===== DOCUMENT EXTRACT =====

He needed encouragement later on as well. “A couple stopped by at 7:30pm asking if there was a place nearby where they could have dinner. We were just starting out, and we didn’t know if we should tell them that they can have dinner here. In the end they stayed and told us that they didn’t expect to have a five-star dinner. One of them even said that this atmosphere, these two things together are priceless.
There’re extravagant, luxury mini-restaurants around the world where they only have a larger group at a time. The concept is the same here, except for all the spectacular sights of luxury. The dinner is only for guests who stay, a starter or a soup costs 1,290-1,490 forints, pastas are priced between 1,890-2,490 forints, main courses are between 2,990-3,990 forints, while desserts are available for 990-1,190 forints. “We would like to provide meals that are affordable, and I have no intention to dress up and wear uncomfortable shoes,” says Klára.
“If we had a restaurant, we would have to hire staff, but we want to be with the guests, and even the best waitress would act differently with them. I like to see into the lives of our guests, to know how their days went, and many of them share a lot with us. People usually come here for at least a week, not just for a few nights. Some people have been coming back for the sixth year, we are like friends. I don’t want to loose the atmosphere we created. It doesn’t worth it. I’d rather have fewer guests instead of becoming a mass-attraction.”
Klára and Moreno live in the bungalow next to the mansion, they do everything themselves. “Somebody asked if we are together. Because they always see us apart, they either see me or Moreno, but never the two of us,” Klára tells us. They pegged some pictures of themselves on a mannequin in the corridor, and since they live close by the guests, they inevitably see into their lives. “We don’t plan on leaving here ever. Not even for Christmas, we want to see what it is like. This is going to be the first time that we will be open in winter. We are beginners, we can’t afford to not be open at Christmas,” says Klára, who’s bump will be quite big by December. Fortunately, her brother, Máté is a bartender and he will help them out – they already have plans together.

=====

### APPLY WHAT YOU READ
**1)** Answer these questions using the article about Klára and Moreno's guesthouse.
(a) What is the price range for main courses?
(b) Where do Klára and Moreno live?
(c) What is Máté's job?
**2)** Go on with the article about Klára and Moreno's guesthouse, starting after its last sentence.

===== DATASET EXTRACT =====

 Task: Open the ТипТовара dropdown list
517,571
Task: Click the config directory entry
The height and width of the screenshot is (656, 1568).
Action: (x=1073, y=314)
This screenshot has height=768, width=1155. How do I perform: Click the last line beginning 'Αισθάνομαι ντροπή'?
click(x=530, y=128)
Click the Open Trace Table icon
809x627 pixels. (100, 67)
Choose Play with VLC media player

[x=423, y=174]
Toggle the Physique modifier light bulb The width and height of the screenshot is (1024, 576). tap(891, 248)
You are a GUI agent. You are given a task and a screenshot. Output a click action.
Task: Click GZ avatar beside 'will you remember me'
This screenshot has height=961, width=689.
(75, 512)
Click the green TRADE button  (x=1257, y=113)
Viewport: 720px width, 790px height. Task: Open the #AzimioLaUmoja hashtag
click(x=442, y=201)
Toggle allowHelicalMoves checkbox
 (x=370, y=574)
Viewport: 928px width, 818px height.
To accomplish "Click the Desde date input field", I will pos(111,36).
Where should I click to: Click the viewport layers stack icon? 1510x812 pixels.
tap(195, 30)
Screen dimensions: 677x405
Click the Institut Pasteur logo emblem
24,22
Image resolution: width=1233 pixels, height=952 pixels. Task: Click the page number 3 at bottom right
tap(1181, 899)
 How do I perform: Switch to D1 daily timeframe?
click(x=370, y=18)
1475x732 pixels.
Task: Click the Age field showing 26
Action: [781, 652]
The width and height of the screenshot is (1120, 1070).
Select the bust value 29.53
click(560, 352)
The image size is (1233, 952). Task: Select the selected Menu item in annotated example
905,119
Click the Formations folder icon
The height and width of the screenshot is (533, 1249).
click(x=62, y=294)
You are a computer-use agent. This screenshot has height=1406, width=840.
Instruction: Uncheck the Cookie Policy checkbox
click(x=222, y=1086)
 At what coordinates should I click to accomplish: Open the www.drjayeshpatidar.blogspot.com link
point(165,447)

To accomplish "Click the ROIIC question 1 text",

=====

### SOLVED TASKS
**1)**
(a) 2,990-3,990 forints
(b) In the bungalow next to the mansion
(c) Bartender

**2)**
They don’t plan on opening a lángos place, but Moreno thinks that lángos is the best Hungarian meal. “When I first tasted it, I said, Klára, this is crazy! It’s simply perfect!” And what would lángos be like if it was made by Moreno? It would have an Italian twist: he would spread a little sour cream on it, then put carpaccio (thinly cut, raw beef), burrata (a cheese that’s like mozzarella from the outside and is creamy inside), and then some truffle on it. “This has the meat’s neutral, slightly salty taste, the burrata’s creamy richness, and the acidity of the sour cream.
When I was at Costes, the chef wanted to turn lángos into a starter, and I thought, “no, that’s my idea! He’s stealing in my idea! Then he just made simple lángos, and this version is waiting for me.” We asked him if he tried it already. His answer: “No, it’s in my head. We have time.”
Domani, that’s what the Italians say – tomorrow; maybe it will come, maybe it won’t.
“Time stops here,” ponders Klára. “We wanted to calm down. Moreno loves the garden, and that there’s no one to tell him what to do. He’s his own boss. Every night we discuss what should be the menu the next day, what’s in season. We try to be creative, so that those who have dinner here every night can enjoy some variety.”
We got so caught up in the dinner and our talk that we didn’t even ask what does the name “cselling” mean. The name was given by Klára’s father who was fond of the flora. Cselling is a tiny Mediterranean fern originating from the shores of the Mediterranean Sea, and Szent György-hegy is the only place where it feels at home in Hungary. He couldn’t have found a more beautiful and symbolic name.